One of the more divisive subjects this year, the coverage of Lynas and its rare earths processing plant in Malaysia saw a massive following this year. This article focused not only opposition from Malaysia, but also from local sources such as WA pollie Adele Carles, who called for it to be banned from export through Fremantle Port, stating that the radiation levels were dangerous. However fellow politician, Troy Buswell, dismissed her claims.
This story, a follow up to the tragic death of a worker at BHP’s Port Hedland facility, saw BHP accused of ruthlessness by its employees. It was alleged that the company forced miners to continue working their shifts, despite the accident occurring only hours before hand.
Many walked off the job in protest.
Another video which made it into the top ten (and is a personal favourite). This was footage taken during the horrendous Queensland floods early last year. It shows Cockatoo Coal’s Baralaba open cut pit filling rapidly with water. The vehicles are quickly swamped. The mine took about six months to completely dry out.
Another Lynas piece, with the miner rejecting claims from Malaysian MPs that it was preparing to ship ore that month. Lynas chairman Nicholas Curtis said the claims were part of a misleading public campaign against the company.
"These allegations are part of a campaign to deliberately distort the facts about Lynas," he said. "They create unnecessary fear in the local community for political purposes." A Lynas feature we did at the end of this year also saw the most comments for any story we’ve written, hitting nearly 50 all up.
Another feature which made it into the top ten. This piece investigated mining in both the Arctic and Antarctic, the right to mine there, who is already doing it, and the possible outcomes – both good and bad. It also investigated whether global warming is opening up regions for mining that have never previously been available, and the potential implications of this increased damage to the environment.
This article looked at the rise of prostitution in mining towns, and how FIFO prostitutes were striking it rich on the back of the mining boom.
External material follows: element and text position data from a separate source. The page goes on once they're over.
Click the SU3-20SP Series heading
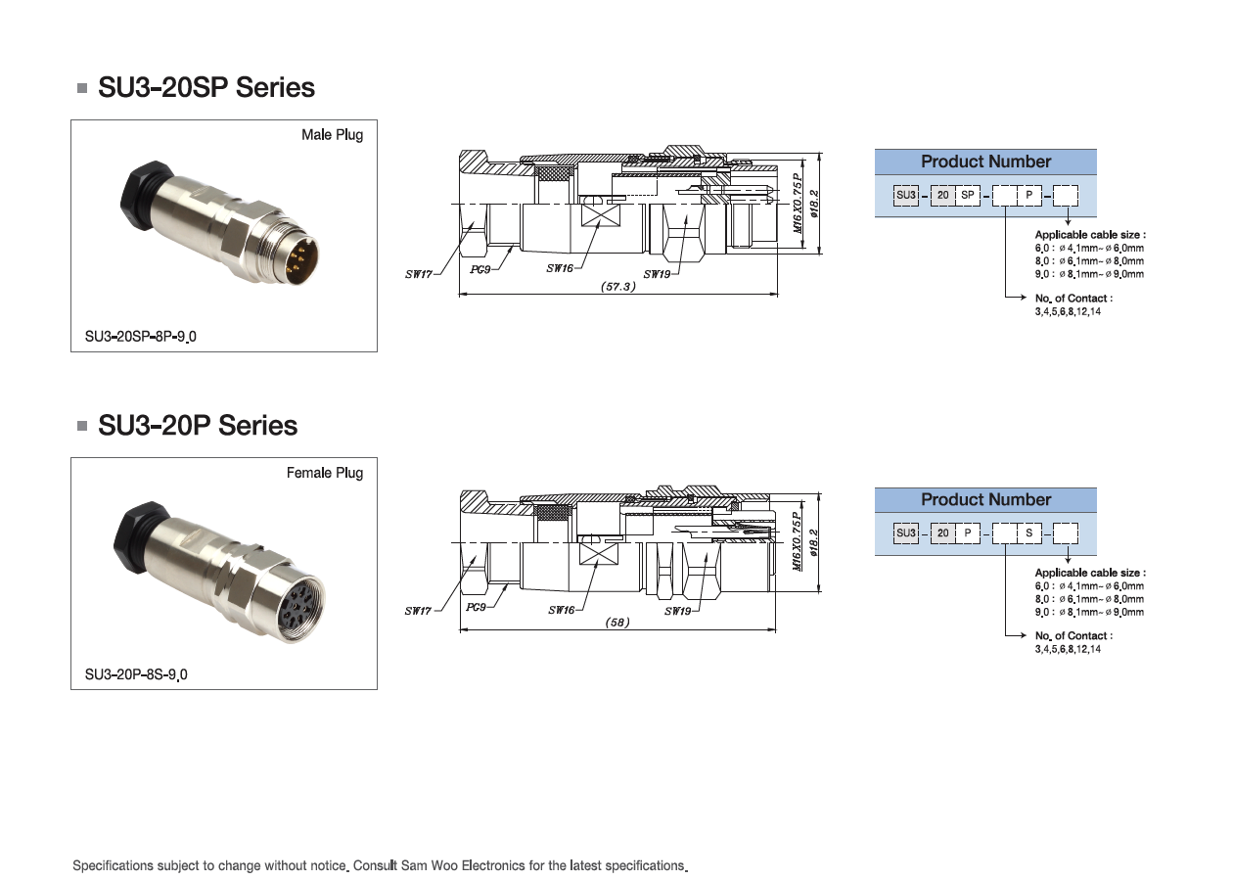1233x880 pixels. [206, 88]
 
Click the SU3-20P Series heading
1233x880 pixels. [198, 426]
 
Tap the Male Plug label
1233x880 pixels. [332, 135]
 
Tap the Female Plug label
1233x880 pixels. [324, 473]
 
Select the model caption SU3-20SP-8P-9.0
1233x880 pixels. [141, 338]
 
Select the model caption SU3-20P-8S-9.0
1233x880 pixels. [136, 675]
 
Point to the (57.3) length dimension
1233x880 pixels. [618, 287]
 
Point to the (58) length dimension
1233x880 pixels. [617, 623]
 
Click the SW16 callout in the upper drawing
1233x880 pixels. [560, 268]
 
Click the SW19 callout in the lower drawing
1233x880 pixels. [678, 611]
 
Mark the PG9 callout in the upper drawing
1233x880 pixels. [480, 268]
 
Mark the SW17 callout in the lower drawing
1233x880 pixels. [419, 611]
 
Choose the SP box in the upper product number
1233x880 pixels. [967, 196]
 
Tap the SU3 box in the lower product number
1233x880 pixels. [906, 533]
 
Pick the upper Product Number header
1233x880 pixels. [985, 162]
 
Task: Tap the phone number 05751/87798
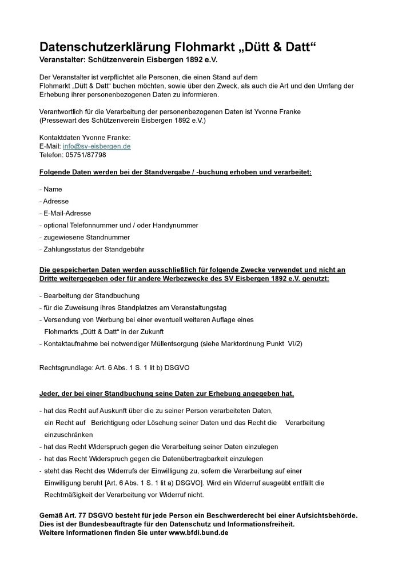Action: tap(86, 155)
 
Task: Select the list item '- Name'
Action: tap(51, 189)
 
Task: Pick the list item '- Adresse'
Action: tap(54, 201)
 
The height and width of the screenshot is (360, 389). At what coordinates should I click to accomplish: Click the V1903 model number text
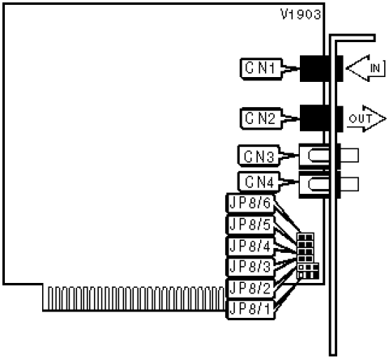[301, 15]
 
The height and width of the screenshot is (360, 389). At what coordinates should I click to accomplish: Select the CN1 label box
[261, 69]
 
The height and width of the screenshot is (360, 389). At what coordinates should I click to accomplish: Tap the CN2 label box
[261, 118]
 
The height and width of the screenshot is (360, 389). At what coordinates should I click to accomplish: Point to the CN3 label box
[259, 156]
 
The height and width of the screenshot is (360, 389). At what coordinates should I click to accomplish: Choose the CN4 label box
[259, 182]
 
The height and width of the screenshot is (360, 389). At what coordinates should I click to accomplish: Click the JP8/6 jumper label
[250, 203]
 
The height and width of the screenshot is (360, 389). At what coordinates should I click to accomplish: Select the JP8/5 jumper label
[250, 225]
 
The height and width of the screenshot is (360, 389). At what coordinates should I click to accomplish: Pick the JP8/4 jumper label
[250, 246]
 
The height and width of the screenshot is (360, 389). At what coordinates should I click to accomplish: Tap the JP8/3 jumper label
[250, 267]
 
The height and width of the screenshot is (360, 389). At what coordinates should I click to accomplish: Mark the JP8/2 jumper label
[250, 289]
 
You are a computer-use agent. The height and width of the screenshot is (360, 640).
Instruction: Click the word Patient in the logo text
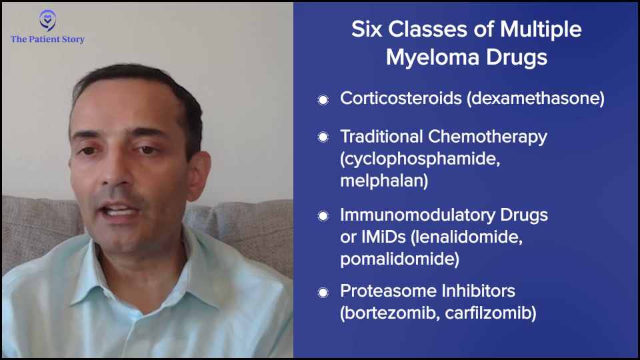pyautogui.click(x=44, y=39)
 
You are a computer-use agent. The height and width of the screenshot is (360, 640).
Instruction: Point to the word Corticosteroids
pyautogui.click(x=401, y=99)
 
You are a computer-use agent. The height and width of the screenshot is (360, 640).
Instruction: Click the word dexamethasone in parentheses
pyautogui.click(x=536, y=99)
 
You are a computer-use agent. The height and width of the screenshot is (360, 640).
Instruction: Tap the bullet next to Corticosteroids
pyautogui.click(x=323, y=99)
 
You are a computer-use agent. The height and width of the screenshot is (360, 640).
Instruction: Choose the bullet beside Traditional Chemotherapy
pyautogui.click(x=323, y=137)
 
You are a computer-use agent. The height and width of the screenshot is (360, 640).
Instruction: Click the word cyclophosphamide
pyautogui.click(x=420, y=159)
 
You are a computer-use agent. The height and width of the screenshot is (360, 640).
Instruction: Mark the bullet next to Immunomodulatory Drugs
pyautogui.click(x=323, y=216)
It was reported that some sex workers were earning up to $2000 per day in mining towns. However, it also looked at the backlash these workers were receiving from the local community, and reasons behind its increased.
This story was a sneaky addition to the top ten, as it out rated a similar story about WA banning Kronic.
The drug was the apparent big thing for the mining industry last year, and authorities took swift action to ban it. Changes to the drug laws and increased testing were a response to its increased use off site.
This story tied in closely with our number one for the year.
One enterprising BHP geologist had decided to make fun of both the planking craze and the procedures at work by creating a ‘safe planking poster’, which listed how to effectively, and safely plank while at work.
While many thought the poster itself was fairly funny, BHP did not.
Especially after they had only just fired around seven workers for planking.
The geologist was given the boot and a fair number of people were outraged at the apparent unfairness of it.
The number one story for the year happened during the very height of the planking craze. It focused on some frankly stupid workers who decided it would be a great idea to plank at the top of 60 metre smokestacks at a Santos plant operation in South Australia.
The photo captured their antics. While safety obviously wasn’t an issue for these men, the juxtaposition between their safety harnesses, helmets, and hi-vis, and the idiocy of planking on the smokestacks was good for a laugh.
We’ve hoped you’ve enjoyed this top ten for 2011, and hope to see you all again next year when we come back in January to keep you informed with the latest news, technology, equipment and issues in the mining industry.
Enjoy your break, we will.
From everyone at the Australian Mining team.